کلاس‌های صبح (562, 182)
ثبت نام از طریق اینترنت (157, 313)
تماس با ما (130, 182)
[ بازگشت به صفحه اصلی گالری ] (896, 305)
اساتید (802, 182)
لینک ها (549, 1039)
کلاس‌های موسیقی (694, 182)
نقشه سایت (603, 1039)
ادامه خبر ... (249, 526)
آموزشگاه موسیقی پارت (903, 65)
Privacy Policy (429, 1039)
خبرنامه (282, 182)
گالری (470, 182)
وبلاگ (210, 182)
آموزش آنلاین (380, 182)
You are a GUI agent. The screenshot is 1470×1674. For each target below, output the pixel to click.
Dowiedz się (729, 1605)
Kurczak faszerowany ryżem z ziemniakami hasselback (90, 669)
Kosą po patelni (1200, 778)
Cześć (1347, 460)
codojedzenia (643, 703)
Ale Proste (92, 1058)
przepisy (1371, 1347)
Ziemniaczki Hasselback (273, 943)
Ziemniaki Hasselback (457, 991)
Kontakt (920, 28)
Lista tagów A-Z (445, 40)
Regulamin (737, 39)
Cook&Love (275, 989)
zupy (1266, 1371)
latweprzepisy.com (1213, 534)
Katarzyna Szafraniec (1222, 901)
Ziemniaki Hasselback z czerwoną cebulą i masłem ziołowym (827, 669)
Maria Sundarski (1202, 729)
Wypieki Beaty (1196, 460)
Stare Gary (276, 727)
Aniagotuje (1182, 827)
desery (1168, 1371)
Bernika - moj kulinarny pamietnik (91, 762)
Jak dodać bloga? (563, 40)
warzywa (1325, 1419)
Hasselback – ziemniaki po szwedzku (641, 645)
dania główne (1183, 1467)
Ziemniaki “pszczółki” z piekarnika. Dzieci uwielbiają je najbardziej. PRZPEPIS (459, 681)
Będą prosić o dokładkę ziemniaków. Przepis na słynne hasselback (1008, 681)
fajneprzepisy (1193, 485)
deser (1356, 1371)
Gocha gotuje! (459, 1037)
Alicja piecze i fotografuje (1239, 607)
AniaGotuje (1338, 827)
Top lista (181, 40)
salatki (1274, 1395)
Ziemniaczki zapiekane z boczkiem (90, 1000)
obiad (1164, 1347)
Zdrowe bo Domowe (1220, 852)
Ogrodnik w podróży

* Exercise aim: Would you print exactly, and only, the lines of the data above from the line with "Regulamin (737, 39)" through the line with "obiad (1164, 1347)", inclusive?

* Reply to the task:
Regulamin (737, 39)
Cook&Love (275, 989)
zupy (1266, 1371)
latweprzepisy.com (1213, 534)
Katarzyna Szafraniec (1222, 901)
Ziemniaki Hasselback z czerwoną cebulą i masłem ziołowym (827, 669)
Maria Sundarski (1202, 729)
Wypieki Beaty (1196, 460)
Stare Gary (276, 727)
Aniagotuje (1182, 827)
desery (1168, 1371)
Bernika - moj kulinarny pamietnik (91, 762)
Jak dodać bloga? (563, 40)
warzywa (1325, 1419)
Hasselback – ziemniaki po szwedzku (641, 645)
dania główne (1183, 1467)
Ziemniaki “pszczółki” z piekarnika. Dzieci uwielbiają je najbardziej. PRZPEPIS (459, 681)
Będą prosić o dokładkę ziemniaków. Przepis na słynne hasselback (1008, 681)
fajneprzepisy (1193, 485)
deser (1356, 1371)
Gocha gotuje! (459, 1037)
Alicja piecze i fotografuje (1239, 607)
AniaGotuje (1338, 827)
Top lista (181, 40)
salatki (1274, 1395)
Ziemniaczki zapiekane z boczkiem (90, 1000)
obiad (1164, 1347)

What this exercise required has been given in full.